7.2Executive-Initiated Termination.  Executive may voluntarily terminate his employment with the
Company at any time by giving the Chief Executive Officer thirty (30) days written notice.  In the event Executive voluntarily
terminates his employment with the Company, all of Executive's compensation and benefits will cease as of the termination date.
Executive acknowledges that he will not receive any severance pay or benefits upon such voluntary termination.  Termination of
Executive's employment due to a Constructive Termination that constitutes a Covered Termination shall not be treated as a "voluntary
termination" covered by this Section 7.2.

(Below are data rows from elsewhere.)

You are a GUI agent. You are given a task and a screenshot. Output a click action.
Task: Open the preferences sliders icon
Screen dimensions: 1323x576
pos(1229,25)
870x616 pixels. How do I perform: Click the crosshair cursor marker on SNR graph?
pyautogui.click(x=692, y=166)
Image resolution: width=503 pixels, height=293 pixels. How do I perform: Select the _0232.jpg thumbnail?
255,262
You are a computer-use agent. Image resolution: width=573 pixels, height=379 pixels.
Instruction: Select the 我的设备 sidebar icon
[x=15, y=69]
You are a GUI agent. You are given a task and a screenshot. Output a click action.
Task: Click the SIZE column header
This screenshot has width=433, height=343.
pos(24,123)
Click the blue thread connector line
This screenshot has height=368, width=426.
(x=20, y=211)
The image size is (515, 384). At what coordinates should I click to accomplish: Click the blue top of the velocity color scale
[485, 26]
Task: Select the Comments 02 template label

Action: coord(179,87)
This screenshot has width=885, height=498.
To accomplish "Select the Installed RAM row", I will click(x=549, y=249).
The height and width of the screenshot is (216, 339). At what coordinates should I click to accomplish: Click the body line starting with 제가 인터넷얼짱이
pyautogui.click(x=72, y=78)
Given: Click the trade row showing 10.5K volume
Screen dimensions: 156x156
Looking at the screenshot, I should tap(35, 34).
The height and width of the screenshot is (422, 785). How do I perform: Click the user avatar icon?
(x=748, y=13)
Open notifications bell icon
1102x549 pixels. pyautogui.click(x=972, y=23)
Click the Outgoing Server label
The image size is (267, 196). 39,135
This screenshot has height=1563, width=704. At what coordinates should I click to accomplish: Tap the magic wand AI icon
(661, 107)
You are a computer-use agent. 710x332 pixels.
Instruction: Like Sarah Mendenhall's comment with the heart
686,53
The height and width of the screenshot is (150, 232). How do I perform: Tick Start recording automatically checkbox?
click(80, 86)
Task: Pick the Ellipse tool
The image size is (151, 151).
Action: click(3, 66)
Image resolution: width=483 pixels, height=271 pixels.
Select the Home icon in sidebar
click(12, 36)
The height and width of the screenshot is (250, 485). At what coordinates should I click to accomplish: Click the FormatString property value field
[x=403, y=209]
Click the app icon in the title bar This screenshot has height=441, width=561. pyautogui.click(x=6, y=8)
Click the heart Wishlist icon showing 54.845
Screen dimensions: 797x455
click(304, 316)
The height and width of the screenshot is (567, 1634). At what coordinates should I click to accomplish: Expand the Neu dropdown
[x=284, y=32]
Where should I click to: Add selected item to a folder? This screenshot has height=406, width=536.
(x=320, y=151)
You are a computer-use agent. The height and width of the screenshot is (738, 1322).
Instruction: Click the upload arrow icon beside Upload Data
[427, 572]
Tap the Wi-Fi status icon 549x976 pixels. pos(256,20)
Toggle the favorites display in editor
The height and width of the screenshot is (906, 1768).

7.3Accrued Vacation Pay. In addition to any other amount payable under this Section 7, Executive will
be entitled to receive any accrued vacation pay in accordance with the Company's vacation pay policy then in effect for employees
generally.

7.4Mitigation. Except as otherwise specifically provided herein, Executive shall not be required to
mitigate damages or the amount of any payment provided under this Agreement by seeking other employment or otherwise, nor shall the
amount of any payment provided for under this Agreement be reduced by any compensation earned by Executive as a result of employment
by another employer or by any retirement benefits received by Executive after the date of the termination of Executive's employment
or otherwise.

7.5Tax Consequences. Executive acknowledges that he has been advised by the Company to consult with a
tax advisor or attorney with respect to the tax consequences, if any, of this Agreement to his stock option grants.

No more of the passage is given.